Cela fait maintenant un peu plus de trois ans que j'ai découvert l'accompagnement professionel du handicap mental. Je voulais me lancer dans un petit essai sur le sujet, mais ça fait trop de projets en cours pour ma procrastination...
Donc juste quelques généralités rapides... Tout d'abord, j'ai été plongé dans ce milieu sans formatage préalable, tout mon apprentissage s'est fait en situation et je suis aujourd'hui persuadé que ça vaut tous les bancs d'école...
Ensuite... Mais c'est quoi, le handicap mental ? On regroupe de nos jours sous ce terme les comportements relevant de la déficience intellectuelle et ceux relevant de pathologies psychiatriques (autrefois appelés, il y a des lustres, débilité et folie...). On réalise bien vite que le handicap relève presque exclusivement de la société, et que cette société pourrait bien elle-même être handicapée, son seul avantage sur le public dont je m'occupe étant d'appartenir à un handicap généralisé...
C'est tout la notion de différence, en fait, qu'il s'agit d'appréhender.

Les caractéristiques du travail ne sont pas liés à une production quantitative, comme la majorité du travail sous le capitalisme mondialisé. Les objectifs sont essentiellement humains. Les relations au travail s'en trouve fortement influencées.
Avec les collègues, le binôme est la base la plus fréquente dans les rythmes et habitudes de travail. C'est un quotidien professionel qui se met en place, de la cuisine à la toilette en passant par les loisirs, centré sur le progrès et le bien-être du public. Cela sur des plages horaires jsuque tard dans la nuit, ou sur des journées entières... L'aspect personnel ne peut être exclu, on apprend beaucoup plus que dans d'autres métiers moult détails de la vie privée de ses collègues. Cela implique souvent de trouver des terrains d'entente et des compromis pour une bonne efficacité.
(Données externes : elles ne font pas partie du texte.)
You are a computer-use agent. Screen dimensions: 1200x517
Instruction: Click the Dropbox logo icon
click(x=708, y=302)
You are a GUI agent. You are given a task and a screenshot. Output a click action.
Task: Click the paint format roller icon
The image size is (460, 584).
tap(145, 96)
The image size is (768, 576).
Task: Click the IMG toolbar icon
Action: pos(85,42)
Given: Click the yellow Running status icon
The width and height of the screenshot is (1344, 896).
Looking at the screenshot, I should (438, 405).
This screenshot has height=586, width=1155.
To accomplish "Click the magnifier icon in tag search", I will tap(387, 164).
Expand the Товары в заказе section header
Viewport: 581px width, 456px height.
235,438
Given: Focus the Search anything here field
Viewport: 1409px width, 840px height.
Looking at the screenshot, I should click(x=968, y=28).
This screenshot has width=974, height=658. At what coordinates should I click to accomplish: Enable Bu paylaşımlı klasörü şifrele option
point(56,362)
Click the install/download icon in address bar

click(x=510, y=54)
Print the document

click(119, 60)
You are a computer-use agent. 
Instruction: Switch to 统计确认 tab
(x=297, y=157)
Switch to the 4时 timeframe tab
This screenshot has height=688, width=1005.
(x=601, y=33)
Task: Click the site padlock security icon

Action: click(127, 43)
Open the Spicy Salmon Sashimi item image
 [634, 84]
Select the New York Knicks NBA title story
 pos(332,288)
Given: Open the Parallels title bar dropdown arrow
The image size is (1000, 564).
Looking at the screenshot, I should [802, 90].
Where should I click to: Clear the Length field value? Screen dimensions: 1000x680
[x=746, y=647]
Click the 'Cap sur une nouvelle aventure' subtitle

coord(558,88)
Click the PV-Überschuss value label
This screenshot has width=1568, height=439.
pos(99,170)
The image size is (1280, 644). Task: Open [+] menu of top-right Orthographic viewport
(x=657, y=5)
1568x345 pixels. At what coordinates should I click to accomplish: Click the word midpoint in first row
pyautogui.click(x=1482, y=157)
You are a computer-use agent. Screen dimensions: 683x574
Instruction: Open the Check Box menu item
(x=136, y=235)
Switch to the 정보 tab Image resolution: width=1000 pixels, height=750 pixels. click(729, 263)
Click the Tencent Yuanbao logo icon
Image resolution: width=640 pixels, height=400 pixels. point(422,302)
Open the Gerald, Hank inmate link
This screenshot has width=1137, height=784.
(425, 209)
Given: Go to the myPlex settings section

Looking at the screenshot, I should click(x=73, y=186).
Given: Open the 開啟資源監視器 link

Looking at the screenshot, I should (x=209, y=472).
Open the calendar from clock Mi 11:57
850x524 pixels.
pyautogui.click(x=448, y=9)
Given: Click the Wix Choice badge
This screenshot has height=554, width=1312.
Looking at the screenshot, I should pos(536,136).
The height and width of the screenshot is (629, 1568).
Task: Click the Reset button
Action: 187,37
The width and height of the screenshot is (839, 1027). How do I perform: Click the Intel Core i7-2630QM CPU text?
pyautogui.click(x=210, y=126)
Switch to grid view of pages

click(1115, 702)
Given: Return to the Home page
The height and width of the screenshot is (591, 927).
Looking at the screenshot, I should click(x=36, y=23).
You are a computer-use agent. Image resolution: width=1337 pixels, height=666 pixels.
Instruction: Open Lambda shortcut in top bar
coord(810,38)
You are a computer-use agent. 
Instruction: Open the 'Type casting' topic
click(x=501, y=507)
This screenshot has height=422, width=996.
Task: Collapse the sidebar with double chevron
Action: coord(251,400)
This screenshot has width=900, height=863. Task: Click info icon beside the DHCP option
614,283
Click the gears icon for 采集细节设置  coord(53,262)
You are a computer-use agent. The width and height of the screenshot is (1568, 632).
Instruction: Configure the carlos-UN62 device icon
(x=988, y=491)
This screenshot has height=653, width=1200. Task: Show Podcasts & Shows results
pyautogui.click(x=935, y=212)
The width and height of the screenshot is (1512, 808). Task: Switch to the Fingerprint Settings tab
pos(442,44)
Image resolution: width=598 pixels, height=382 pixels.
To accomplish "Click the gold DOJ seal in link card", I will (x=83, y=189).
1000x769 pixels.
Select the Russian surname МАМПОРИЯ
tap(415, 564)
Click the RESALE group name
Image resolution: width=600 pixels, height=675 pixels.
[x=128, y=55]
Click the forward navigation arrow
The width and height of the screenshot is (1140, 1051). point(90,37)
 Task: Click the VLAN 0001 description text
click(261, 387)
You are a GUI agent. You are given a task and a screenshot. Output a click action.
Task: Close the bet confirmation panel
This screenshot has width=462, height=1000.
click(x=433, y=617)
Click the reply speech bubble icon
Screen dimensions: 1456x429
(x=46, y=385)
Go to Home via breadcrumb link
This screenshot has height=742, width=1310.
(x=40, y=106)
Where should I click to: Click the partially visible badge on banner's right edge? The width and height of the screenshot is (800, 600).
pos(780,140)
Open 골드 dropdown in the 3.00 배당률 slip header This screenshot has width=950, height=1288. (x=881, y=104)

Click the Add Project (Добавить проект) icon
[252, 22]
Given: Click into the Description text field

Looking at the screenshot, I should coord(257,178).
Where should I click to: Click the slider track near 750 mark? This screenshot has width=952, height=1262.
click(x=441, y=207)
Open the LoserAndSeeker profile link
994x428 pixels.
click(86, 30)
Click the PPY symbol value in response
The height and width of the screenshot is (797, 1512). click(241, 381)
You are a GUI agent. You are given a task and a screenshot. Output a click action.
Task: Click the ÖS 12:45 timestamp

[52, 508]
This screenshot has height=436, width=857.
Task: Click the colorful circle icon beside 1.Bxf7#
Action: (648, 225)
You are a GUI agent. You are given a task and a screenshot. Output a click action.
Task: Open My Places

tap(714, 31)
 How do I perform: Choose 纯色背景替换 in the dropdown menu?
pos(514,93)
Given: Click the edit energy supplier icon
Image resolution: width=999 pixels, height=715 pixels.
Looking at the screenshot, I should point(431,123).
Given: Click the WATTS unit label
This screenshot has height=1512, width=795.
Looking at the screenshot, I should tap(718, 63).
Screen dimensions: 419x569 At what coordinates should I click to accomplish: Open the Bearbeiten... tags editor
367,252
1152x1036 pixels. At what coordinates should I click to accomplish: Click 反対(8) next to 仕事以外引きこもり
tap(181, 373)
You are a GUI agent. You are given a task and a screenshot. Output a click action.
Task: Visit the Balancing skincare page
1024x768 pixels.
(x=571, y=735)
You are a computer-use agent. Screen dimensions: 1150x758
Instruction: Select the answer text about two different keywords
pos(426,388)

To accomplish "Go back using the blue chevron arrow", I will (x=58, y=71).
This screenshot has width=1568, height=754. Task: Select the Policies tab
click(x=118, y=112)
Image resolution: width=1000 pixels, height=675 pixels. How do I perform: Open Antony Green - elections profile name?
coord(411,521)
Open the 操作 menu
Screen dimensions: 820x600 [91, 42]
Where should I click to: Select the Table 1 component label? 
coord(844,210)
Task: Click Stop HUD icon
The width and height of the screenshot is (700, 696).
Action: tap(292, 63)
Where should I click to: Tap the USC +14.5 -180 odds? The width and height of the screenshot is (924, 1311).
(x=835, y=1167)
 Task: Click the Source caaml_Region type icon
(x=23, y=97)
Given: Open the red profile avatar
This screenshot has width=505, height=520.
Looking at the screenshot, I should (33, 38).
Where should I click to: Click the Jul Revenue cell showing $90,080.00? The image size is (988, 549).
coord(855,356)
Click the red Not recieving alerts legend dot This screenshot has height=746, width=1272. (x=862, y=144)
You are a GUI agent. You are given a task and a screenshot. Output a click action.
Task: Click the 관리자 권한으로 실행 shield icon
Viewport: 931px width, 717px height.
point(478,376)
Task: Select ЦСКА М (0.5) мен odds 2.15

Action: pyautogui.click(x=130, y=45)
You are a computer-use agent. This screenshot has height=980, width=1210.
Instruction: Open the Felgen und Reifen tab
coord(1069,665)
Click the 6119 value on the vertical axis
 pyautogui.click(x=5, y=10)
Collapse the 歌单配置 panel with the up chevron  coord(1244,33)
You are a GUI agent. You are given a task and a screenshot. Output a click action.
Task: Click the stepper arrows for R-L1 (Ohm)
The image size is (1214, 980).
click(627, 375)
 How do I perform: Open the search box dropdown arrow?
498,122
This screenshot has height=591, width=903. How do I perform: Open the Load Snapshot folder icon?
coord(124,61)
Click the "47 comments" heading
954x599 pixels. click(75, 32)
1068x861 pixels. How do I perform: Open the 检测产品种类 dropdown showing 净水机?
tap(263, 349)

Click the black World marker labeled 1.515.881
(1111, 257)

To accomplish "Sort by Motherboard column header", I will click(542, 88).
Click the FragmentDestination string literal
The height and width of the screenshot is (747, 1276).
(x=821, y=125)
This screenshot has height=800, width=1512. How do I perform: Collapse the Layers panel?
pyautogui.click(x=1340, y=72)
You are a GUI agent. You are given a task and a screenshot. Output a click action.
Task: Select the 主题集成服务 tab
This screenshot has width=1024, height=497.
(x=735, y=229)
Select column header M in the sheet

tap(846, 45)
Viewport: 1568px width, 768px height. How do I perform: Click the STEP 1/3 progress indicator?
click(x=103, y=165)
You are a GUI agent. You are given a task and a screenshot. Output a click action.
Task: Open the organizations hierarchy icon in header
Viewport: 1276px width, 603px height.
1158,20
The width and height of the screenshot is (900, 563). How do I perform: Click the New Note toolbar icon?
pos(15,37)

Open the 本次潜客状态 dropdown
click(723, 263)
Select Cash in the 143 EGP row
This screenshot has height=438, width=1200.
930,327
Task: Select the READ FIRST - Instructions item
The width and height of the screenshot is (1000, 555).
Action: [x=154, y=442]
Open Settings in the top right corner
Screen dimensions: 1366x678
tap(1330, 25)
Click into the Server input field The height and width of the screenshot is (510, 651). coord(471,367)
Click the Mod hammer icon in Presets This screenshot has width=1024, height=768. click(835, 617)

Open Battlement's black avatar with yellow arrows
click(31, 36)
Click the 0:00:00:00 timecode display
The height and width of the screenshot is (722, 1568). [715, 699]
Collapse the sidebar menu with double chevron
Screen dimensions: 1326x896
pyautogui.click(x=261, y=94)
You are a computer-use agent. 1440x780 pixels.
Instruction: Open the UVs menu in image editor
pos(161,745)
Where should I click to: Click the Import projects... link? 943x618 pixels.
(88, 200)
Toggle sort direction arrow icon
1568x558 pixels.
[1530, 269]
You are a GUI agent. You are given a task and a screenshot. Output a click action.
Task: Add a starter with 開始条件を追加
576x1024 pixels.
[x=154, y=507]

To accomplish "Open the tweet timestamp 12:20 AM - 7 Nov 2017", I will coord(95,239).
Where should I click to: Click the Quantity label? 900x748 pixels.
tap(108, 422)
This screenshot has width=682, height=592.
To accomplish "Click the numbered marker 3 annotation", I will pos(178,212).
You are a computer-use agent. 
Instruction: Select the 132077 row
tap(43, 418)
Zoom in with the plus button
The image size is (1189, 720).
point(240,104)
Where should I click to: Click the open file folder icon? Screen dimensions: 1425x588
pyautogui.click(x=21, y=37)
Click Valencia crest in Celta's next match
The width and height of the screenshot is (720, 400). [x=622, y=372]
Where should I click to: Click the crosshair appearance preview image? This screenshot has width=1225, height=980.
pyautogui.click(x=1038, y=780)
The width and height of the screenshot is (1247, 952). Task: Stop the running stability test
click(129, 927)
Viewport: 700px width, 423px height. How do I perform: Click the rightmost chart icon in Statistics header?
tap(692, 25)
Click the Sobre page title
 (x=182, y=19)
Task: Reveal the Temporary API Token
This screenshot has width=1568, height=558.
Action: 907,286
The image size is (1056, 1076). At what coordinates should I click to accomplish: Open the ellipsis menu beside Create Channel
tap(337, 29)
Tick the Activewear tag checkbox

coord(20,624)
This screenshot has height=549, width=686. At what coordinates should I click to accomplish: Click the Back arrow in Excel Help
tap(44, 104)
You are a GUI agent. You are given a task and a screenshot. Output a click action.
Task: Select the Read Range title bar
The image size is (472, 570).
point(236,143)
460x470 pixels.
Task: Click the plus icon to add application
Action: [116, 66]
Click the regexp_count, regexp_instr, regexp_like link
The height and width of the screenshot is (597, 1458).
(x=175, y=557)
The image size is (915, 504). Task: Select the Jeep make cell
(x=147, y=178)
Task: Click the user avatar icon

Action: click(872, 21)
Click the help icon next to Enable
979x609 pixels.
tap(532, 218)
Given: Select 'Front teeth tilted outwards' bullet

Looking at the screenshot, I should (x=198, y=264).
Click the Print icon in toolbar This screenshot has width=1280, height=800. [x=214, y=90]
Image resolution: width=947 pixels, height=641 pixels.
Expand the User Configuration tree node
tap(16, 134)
C'est instructif. Et c'est aussi très riche de découvrir tant de vies... particulièrement en situation d'intérimaire.
Ainsi, le weekend dernier, une nouvelle rencontre sur un même lieu de travail. Miss Ecume a pu, lors d'une balade sous la fraîcheur des arbres, me parler de ses dix années d'enfance au Cameroun. De son frère homosexuel mort du SIDA il y a dix ans. De son mari de treize ans plus vieux qu'elle et de son fils d'un premier mariage de treize ans de moins qu'elle avec qui elle sort en boîte. De pêche à pied, de secours en mer et de tarte aux mûres. De sa vision d'une société normalisée, qui appréhende son environnement avec des connaissances préconçues, qui répète des apprentissages sans les comprendre, simplement parce qu'elle les a appris, et ne sait pas s'en défaire. Voilà des rencontres intéressantes, où en quelques heures on perce l'intimité de personnes...
Ce même weekend, Miss Nostalgie, que je trouve toujours fort peu motivée au travail - ce qui m'agace tout en la comprenant - nous a aussi dévoilé ses tableaux de bois, ses essais de clips informatiques de ses collages photos... Par contre, Poupée Coiff' ne m'a rien montré d'intéressant pour l'heure... Mais nous avons travaillé tous les quatre sans heurts, pendant 20 heures en deux jours...

Mais les relations avec le public accueilli sont les plus intéressantes. Voilà la partie pour laquelle je prendrai le temps de mieux réfléchir pour l'exposer...
Pour pouvoir échanger, encore plus qu'avec les collègues, il faut avec chacun être capable d'entrer dans son référentiel culturel, dans son référentiel de perception, dans... son paysage. C'est une remise en question permanente, une gymnastique constante d'oubli de soi, le tout dans une logique de construction et de compréhension de l'humain.